* **Exercise**: Rewrite the entries below with every instance of "pixels" replaced by "px", changing nothing else.

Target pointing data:
# # # # # # #

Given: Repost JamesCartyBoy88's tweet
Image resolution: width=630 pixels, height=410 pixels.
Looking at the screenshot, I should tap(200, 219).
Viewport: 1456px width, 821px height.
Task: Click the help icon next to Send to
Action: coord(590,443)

# # # # # # #

* **Result below**:
Given: Repost JamesCartyBoy88's tweet
Image resolution: width=630 px, height=410 px.
Looking at the screenshot, I should tap(200, 219).
Viewport: 1456px width, 821px height.
Task: Click the help icon next to Send to
Action: coord(590,443)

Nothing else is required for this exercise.